Imagine Canada dirige une coalition de 150 organismes du secteur de la bienfaisance, dont fait partie AFP Canada, pour faire pression sur le gouvernement en faveur d’un programme de subventions pour favoriser la résilience du secteur. Sur la base de besoins estimés à 10 milliards de dollars (article en anglais) et en tenant compte des 2,7 milliards de dollars provenant des diverses mesures déjà annoncées, notamment la subvention salariale, c’est donc un montant supplémentaire de 7,2 milliards de dollars qui est demandé. Vous pouvez en apprendre plus sur cette proposition ici (en anglais) et ajouter votre voix aux efforts déployés en contactant votre député(e) ici.

En 2017, dernière année pour laquelle Statistique Canada possède des données, la valeur totale des dons faits par les déclarants canadiens s’est établie à 9,6 milliards de dollars. Il est tout simplement impossible que les donateurs, dont bon nombre ont vu leur revenu diminuer en raison de la crise de COVID‑19, puissent combler un déficit de 7,2 milliards de dollars.

Que pouvons-nous faire alors?

En tant que collecteurs de fonds, nous savons que l’établissement de relations consiste à privilégier les gains à long terme plutôt que les gains faciles. Nous savons qu’il est important d’investir dans la collecte de fonds même – et surtout – lorsque les rentrées d’argent se font rares. Les organismes de bienfaisance sont conscients que leur message ne peut pas être au premier plan en ce moment, mais chaque organisme change la vie des personnes qui bénéficient des services qu’il offre. Les investissements que nous faisons aujourd’hui dans la collecte de fonds – qu’il s’agisse de solliciter activement un soutien philanthropique ou de simplement entretenir nos relations de longue date – finiront par porter leurs fruits et nous permettront de servir nos bénéficiaires, qu’ils soient étudiants, patients ou amateurs de théâtre.

Mais quelque chose empêche notre secteur d’effectuer ces investissements indispensables, d’améliorer nos compétences, nos outils et notre technologie pour pouvoir mener des collectes de fonds efficaces : les rapports de coûts. Les organismes de bienfaisance ont longtemps lutté contre l’idée reçue voulant que les rapports de coûts doivent être un indicateur de l’efficacité de la mission et de l’utilisation des investissements des donateurs.
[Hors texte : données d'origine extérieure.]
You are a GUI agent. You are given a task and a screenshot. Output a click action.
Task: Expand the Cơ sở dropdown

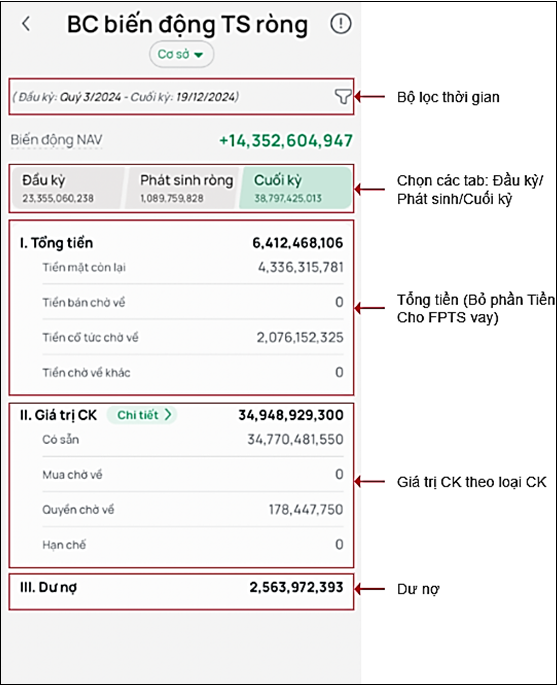pyautogui.click(x=181, y=55)
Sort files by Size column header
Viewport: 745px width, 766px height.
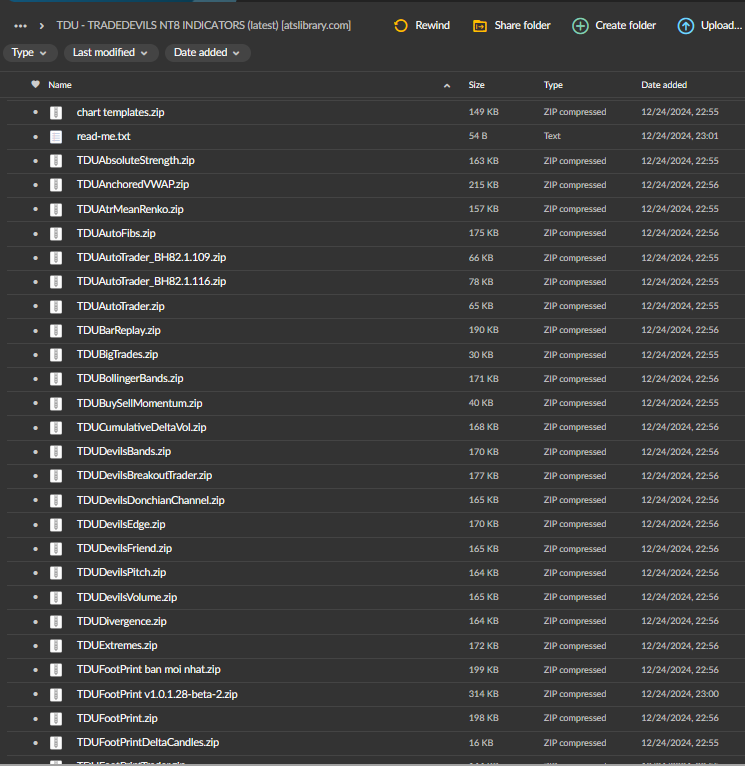pyautogui.click(x=477, y=85)
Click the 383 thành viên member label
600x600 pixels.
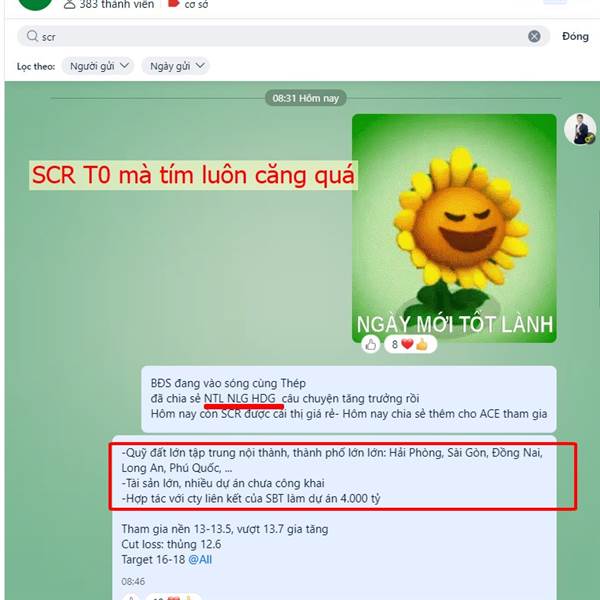[117, 5]
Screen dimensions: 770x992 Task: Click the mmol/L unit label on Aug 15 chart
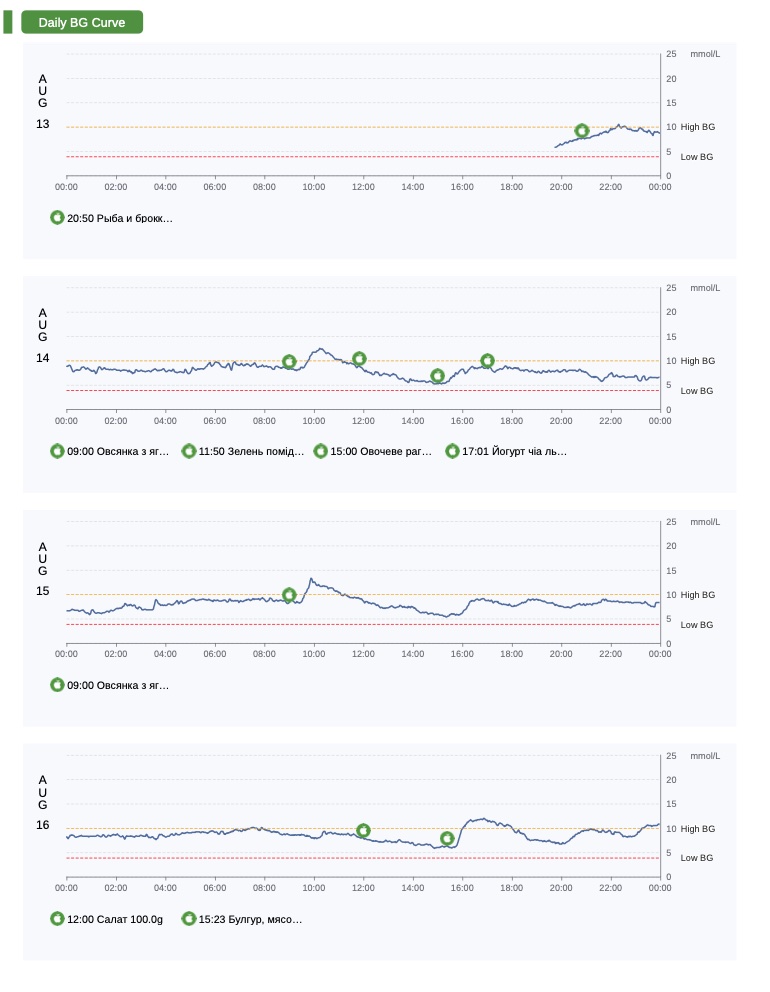(705, 522)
En raison de la pandémie de COVID‑19 et d’une baisse des recettes escomptées, les organismes de bienfaisance seront désormais exposés à des pressions financières plus fortes pour réduire encore davantage leur budget déjà maigre et, compte tenu de la diminution probable des recettes de collecte de fonds, ils seront contraints de se défendre contre un discours d’inefficacité et de manque d’efficience.

Il est temps de stopper cette spirale vers le bas : le principe « moins, c’est plus » ne s’applique pas quand il s’agit de la capacité d’un organisme de bienfaisance à surmonter une tempête comme celle créée par la pandémie de COVID‑19. La réduction des investissements dans la collecte de fonds (et du personnel chargé de la collecte) pour compenser le manque à gagner perpétue la mentalité de rareté et rend presque impossible le maintien de relations chèrement établies avec les donateurs et les bailleurs de fonds qui seront essentielles à la viabilité à long terme. S’il y a un aspect positif qui découle de la pandémie de COVID‑19, ce sera un changement dans cet état d’esprit et dans les politiques qui le perpétuent. C’est là-dessus qu’il faut concentrer nos efforts, car les crédits d’impôt ne suffiront pas pour nous sauver.